Complexity has always been the focus and difficulty of watershed system science research, which is closely related to the sustainability of a watershed. Regarding the watershed system as a complex system with multiscale characteristics, in this paper, we established a complexity analysis framework for watershed runoff based on CEEMDAN for the decomposition of multiscale characteristics and RCMSE for the quantification of system complexity. The results show that the runoff and each temporal-scale component present completely different complexity characteristics exhibited in the numerical size and trend changes of RCMSE curves, which verifies that the runoff sequence has multiscale complexity. The high-frequency components with short periods and large amplitudes represent short-term fluctuation of runoff, which may contribute to understanding the response of runoff to short-term interference, such as rainstorms. The low-frequency components with long periods and small amplitudes signify the components of slow variations, which may be mainly affected by atmospheric circulation or celestial activities. The intermediate-frequency components, especially the components with mean periods of half-year and annual scales, make the greatest contribution to runoff complexity, which are the key components in the study of runoff complexity variation. The runoff complexity of the Yanhe watershed has shown a downward trend since 1991, but with a gradual increase after 2010, indicating that the ecological sustainability of this basin improved after 2010, which was probably related to the ecological restoration measures of the Grain for Green Project, showing that the measures in the past decade have effectively improved the degradation phenomenon of runoff complexity. This study has expanded the research perspective in relation to multiscale runoff complexity and the variation characteristics of runoff systems. It also provides a reference for the evaluation of watershed ecological sustainability and ecological management.

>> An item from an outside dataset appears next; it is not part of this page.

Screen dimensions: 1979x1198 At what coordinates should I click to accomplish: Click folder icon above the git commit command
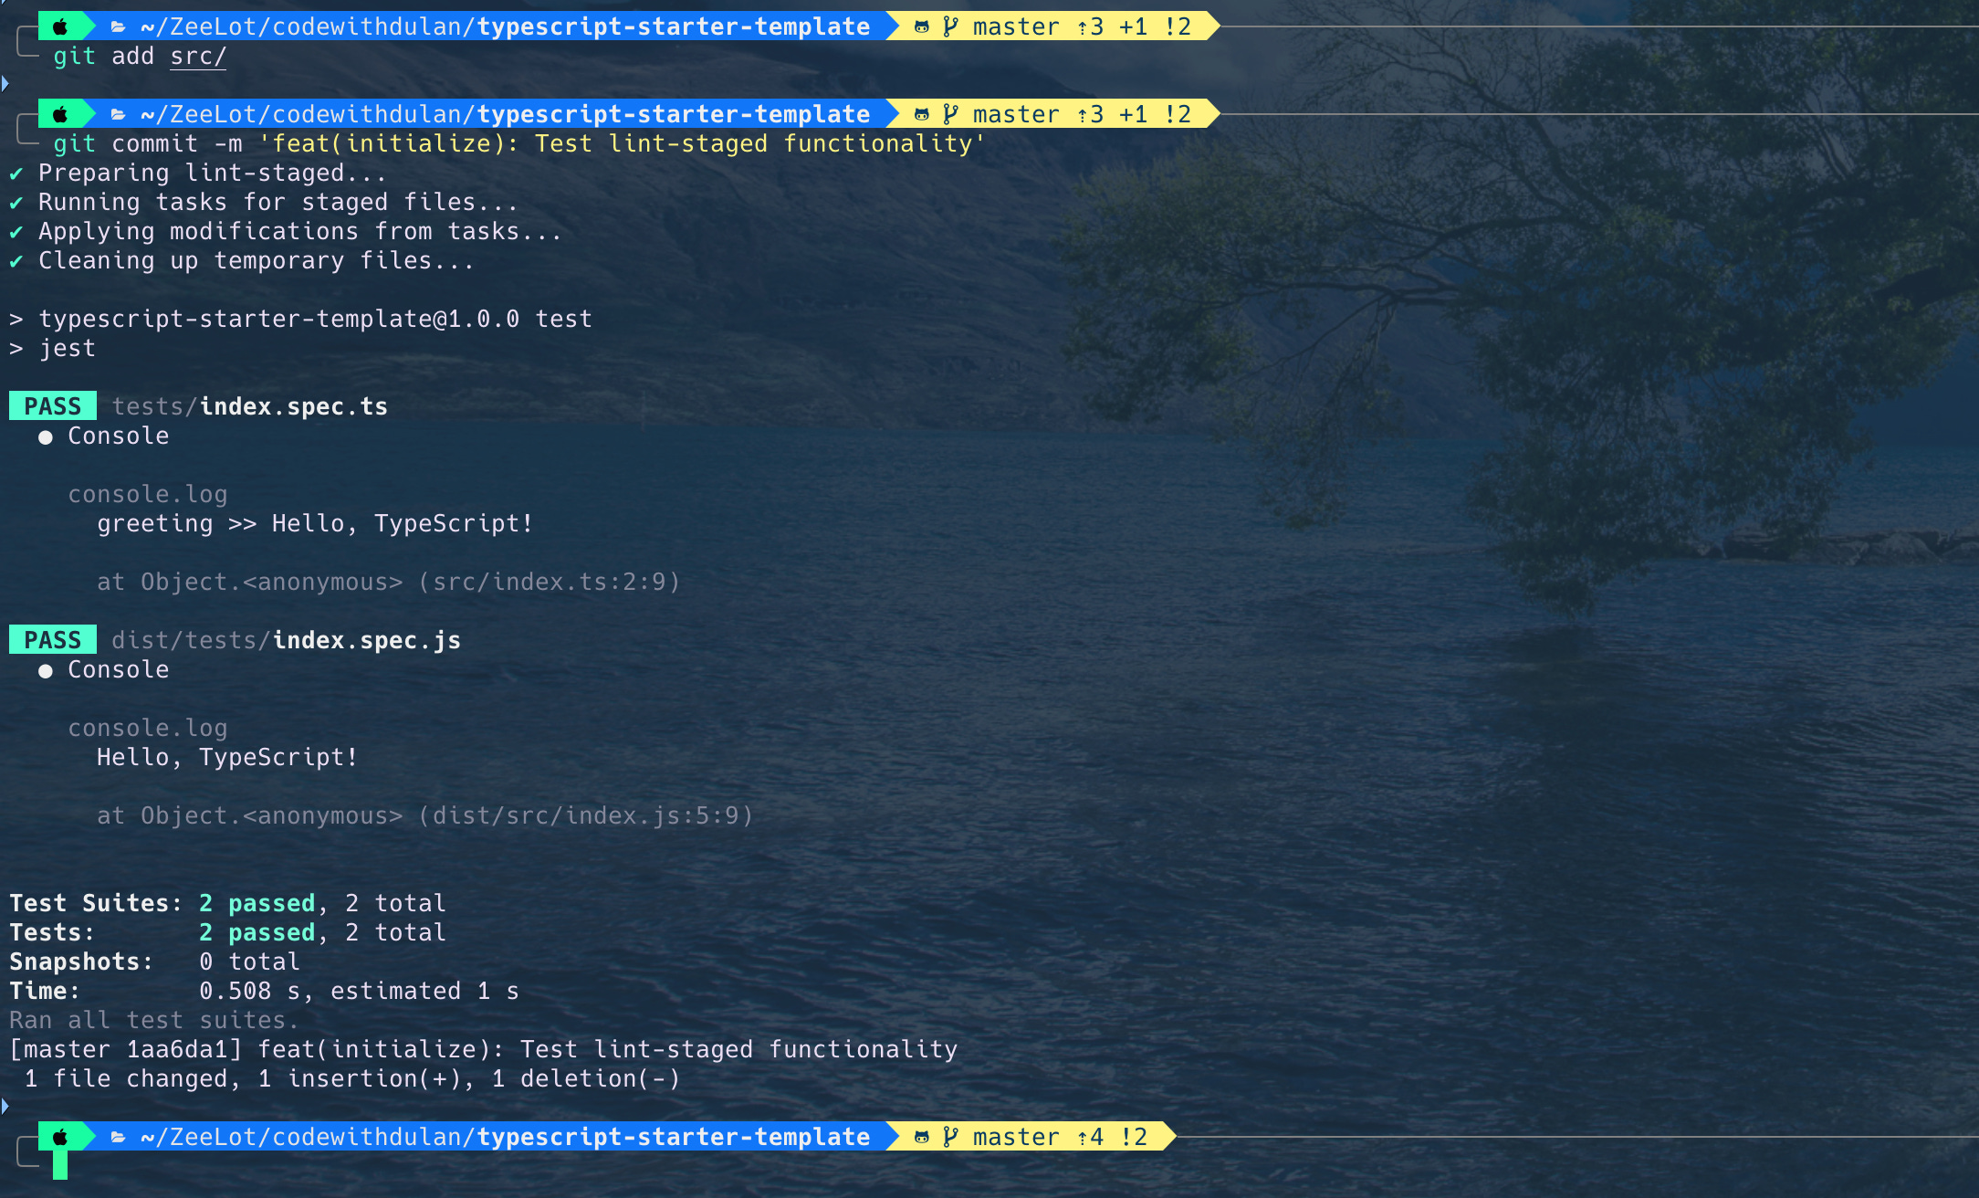(118, 114)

The following issues require attention in the future. In this paper, only runoff data for the Ganguyi hydrological station in the Yanhe watershed were considered; future research should introduce data from more hydrological stations to analyze the spatial multiscale characteristics of runoff complexity. In addition, we only analyzed the causes of runoff complexity change qualitatively; the quantitative contributions of climate change and human activities to runoff changes need to be combined in the future.